Laurent Raphaël

L’édito: Un fauteuil pour deux

Laurent Raphaël Rédacteur en chef Focus

Comme le vaudou, le 7e art a ses objets fétiches. L’été dernier, nous consacrions d’ailleurs une série à ces totems qui trônent en bonne place sur l’autel cinématographique.

Comme le téléphone (de Ascenseur pour l’échafaud à OSS 117), les lunettes (de L’Inconnu du Nord-Express à Las Vegas Parano), la douche (de Psychose à American Beauty) ou les portes (du Magicien d’Oz à Monstres & Cie). Tantôt détournés de leur usage initial -dans un film un marteau sert rarement à enfoncer des clous…- tantôt utilisés pour chatouiller l’imagination -on ne sait jamais ce qui se cache derrière une porte fermée-, ces gimmicks narratifs sont aux images ce que les expressions sont à la langue: un lubrifiant à prendre au premier ou au 25e degré selon le contexte et le talent du réalisateur.

À voir les sorties récentes et à venir, il faudra probablement ajouter un élément dans la boîte à outils: la chaise roulante. Deux films que tout oppose en font en effet la pièce maîtresse de leurs scénarios. À commencer par la comédie sentimentale de et avec Franck Dubosc, Tout le monde debout, dans laquelle le gendre idéal de la France d’en bas se glisse dans la peau d’un séducteur blasé prêt à tout, y compris se faire passer pour un handicapé, pour faire fondre le coeur d’une canon. Sur l’air de l’arroseur arrosé, son personnage de blaireau se retrouve coincé quand sa proie le branche sur sa soeur, une vraie infirme pour le coup, incarnée par Alexandra Lamy. Le début des ennuis, des gags estampillés TF1, du politiquement correct et des bons sentiments.

Dans un registre radicalement différent, le nouveau Gus Van Sant, Don’t Worry, He Won’t Get Far on Foot (lire nos interviews de Gus Van Sant et Joaquin Phoenix), condamne un homme à la chaise électrique -pas celle qui envoie ad patres, l’autre- suite à un accident de la route sous l’emprise de l’alcool pour aborder le thème du handicap bien sûr, qu’il avait déjà exploré dans My Own Private Idaho avec son mémorable personnage de narcoleptique, mais surtout pour illustrer la métamorphose d’un défoncé ordinaire -en l’occurrence Joaquin Phoenix, qui renaît ici littéralement de ses cendres- réussissant, avec trois quarts de son corps HS et l’aide d’un mentor, à donner un sens à sa vie, ce dont il avait été incapable quand il était en pleine possession de ses moyens.

Qu’il soit debout ou assis, un u0026#xEA;tre humain reste un u0026#xEA;tre humain. Avec ses petitesses et ses grandeurs.

On retrouve ici l’idée, également présente avec les autres objets du culte prisés des cinéastes, que l’ustensile représenté dépasse sa fonction première. Comme dans Né un 4 juillet d’Oliver Stone avec son vétéran énervé et infirme, comme dans De rouille et d’os de Jacques Audiard avec sa dresseuse d’orques amputée des jambes et, croit-elle, de sa dignité, comme dans My Left Foot avec son artiste immobile, le fauteuil roulant est bien plus qu’un fauteuil roulant.

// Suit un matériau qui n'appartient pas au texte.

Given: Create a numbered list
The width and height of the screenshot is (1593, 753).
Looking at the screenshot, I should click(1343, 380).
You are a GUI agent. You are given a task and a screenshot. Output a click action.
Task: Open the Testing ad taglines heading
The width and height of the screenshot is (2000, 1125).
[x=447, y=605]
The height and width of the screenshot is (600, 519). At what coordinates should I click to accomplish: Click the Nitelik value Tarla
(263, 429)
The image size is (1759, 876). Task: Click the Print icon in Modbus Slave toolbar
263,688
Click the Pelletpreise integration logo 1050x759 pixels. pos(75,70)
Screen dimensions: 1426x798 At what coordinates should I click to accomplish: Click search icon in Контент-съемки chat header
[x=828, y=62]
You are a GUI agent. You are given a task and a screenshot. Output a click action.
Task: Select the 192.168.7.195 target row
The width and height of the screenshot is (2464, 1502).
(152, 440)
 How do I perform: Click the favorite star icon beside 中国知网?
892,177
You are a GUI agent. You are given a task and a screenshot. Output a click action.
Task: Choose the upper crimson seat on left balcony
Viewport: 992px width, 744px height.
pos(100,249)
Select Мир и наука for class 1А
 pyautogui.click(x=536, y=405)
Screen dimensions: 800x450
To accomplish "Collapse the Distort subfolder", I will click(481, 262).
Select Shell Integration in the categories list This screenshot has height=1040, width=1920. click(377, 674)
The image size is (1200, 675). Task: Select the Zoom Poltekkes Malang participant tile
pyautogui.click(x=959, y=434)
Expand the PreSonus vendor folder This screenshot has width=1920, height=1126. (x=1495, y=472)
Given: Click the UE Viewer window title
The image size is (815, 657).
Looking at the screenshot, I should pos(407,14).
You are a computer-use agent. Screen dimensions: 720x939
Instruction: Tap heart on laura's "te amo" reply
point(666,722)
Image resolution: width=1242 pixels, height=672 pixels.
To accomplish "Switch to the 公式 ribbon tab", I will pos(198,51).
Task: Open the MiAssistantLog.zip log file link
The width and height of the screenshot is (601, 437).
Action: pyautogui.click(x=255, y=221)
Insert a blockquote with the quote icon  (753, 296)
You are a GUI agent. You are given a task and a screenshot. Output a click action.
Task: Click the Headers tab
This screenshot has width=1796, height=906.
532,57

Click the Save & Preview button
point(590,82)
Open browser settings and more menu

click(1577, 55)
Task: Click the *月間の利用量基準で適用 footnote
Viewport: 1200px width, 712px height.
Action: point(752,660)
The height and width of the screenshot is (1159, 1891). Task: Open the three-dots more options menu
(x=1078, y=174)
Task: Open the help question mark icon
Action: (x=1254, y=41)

C’est un puissant ressort dramatique et un acteur à part entière du film. Il matérialise au premier abord la frontière entre deux mondes, celui des gens « normaux » et des marginaux, des gagnants et des perdants, en même temps qu’il rend visible les failles internes et qu’il cristallise les peurs de toutes sortes. En laissant le siège infuser dans le récit comme le thé dans la tasse, cet artifice impose peu à peu à ceux qui gravitent autour, qu’ils soient dedans ou dehors, un changement de regard. Sur l’autre en face et par ricochet sur eux-mêmes. Une recette qui a fait le succès phénoménal de Intouchables du duo Eric Toledano-Olivier Nakache. À travers cet objet de médiation qui relie le riche tétraplégique à son aide de camp banlieusard -l’un pousse l’autre-, les deux compères apprennent à voir plus loin que le bout des accoudoirs d’abord, à dépasser leurs préjugés respectifs ensuite. Le fauteuil est une interface, un révélateur, une mise à l’épreuve.

S’il y a une morale dans ces films, ce serait celle-là: le plus humain, le plus entier, voire le plus doué n’est pas toujours celui qu’on croit. Ni le plus pourri ou le plus paralysé. Qu’il soit debout ou assis, un être humain reste un être humain. Avec ses petitesses et ses grandeurs.